┌─ PROVIDED RECORDS

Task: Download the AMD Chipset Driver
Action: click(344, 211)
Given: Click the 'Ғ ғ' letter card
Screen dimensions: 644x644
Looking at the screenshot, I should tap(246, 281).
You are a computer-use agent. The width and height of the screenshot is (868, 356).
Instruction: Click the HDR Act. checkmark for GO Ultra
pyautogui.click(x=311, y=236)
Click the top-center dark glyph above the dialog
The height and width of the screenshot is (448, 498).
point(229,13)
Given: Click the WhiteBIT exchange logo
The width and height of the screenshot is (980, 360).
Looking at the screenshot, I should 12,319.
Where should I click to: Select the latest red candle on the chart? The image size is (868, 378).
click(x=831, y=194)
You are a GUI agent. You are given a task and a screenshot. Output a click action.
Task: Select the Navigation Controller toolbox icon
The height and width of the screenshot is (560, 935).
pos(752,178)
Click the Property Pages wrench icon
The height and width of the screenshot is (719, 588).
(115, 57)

└─
┌─ PROVIDED RECORDS

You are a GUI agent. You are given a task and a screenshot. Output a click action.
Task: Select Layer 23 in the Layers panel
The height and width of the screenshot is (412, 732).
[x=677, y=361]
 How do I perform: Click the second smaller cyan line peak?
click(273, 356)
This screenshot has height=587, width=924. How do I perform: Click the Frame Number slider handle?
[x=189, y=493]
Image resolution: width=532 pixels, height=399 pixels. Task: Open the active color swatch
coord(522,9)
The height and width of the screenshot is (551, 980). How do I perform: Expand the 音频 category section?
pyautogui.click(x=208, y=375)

└─

== TASK INSTRUCTIONS ==
Copy word for word the stretch of entries above from the line that has "Given: Click the 'Ғ ғ' letter card" through the line that has "Click the Property Pages wrench icon", both ends included, and nothing outside it.

== REPLY TO THE TASK ==
Given: Click the 'Ғ ғ' letter card
Screen dimensions: 644x644
Looking at the screenshot, I should tap(246, 281).
You are a computer-use agent. The width and height of the screenshot is (868, 356).
Instruction: Click the HDR Act. checkmark for GO Ultra
pyautogui.click(x=311, y=236)
Click the top-center dark glyph above the dialog
The height and width of the screenshot is (448, 498).
point(229,13)
Given: Click the WhiteBIT exchange logo
The width and height of the screenshot is (980, 360).
Looking at the screenshot, I should 12,319.
Where should I click to: Select the latest red candle on the chart? The image size is (868, 378).
click(x=831, y=194)
You are a GUI agent. You are given a task and a screenshot. Output a click action.
Task: Select the Navigation Controller toolbox icon
The height and width of the screenshot is (560, 935).
pos(752,178)
Click the Property Pages wrench icon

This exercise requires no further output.